Suppose in addition of simple text terms i want to retrieve some complex data from text. For example, text can contain descriptions of graphs in some format. After that I want to do queries which contain some conditions on those graphs (for examle I want to find all documents with planar graphs or something like this). It seems that standard index of Solr is not sufficient for such a task because in the end it (as I understand) treats document in terms of tokens which are just strings, but I need additional index which have more suited format. So question is: can I somehow customize indexing and retrieving data from index in Solr? I've read a lot of documentation but could not find an answer.
2 Answers
Yes. You are able to define each field in the schema.xml file. Within that file, you can define what type of data is stored, how the document is tokenized, and how the tokenized data is manipulated. In order to meet your need, you will probably need to write a custom tokenizer and possibly custom filters as well.

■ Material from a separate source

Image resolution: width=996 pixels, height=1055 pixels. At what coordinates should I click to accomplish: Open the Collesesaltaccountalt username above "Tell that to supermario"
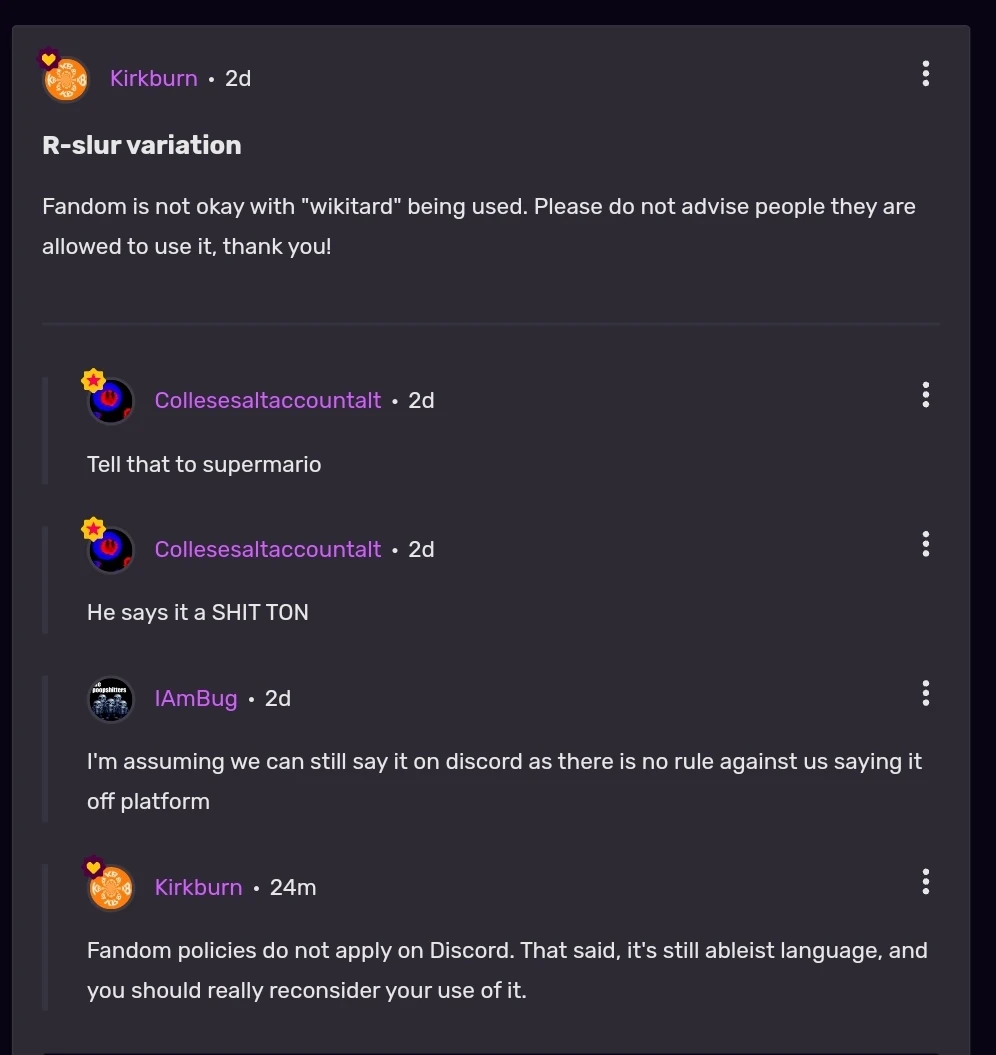[x=268, y=401]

Your best starting point is to look at field definition of text_general in schema. It has various tokenizers, filters that apply to the text and help you in indexing. You can define different tokens both at indexing and quering process.
You need to know that, tokens apply on the text, and filters apply on each token. You have descripton of graphs in some format. Can you elaborate more on th type of format, so that we can think of better ways? There are so many existing tokenzers and filters available. Depending upon the format, you can use existing ones or write your own.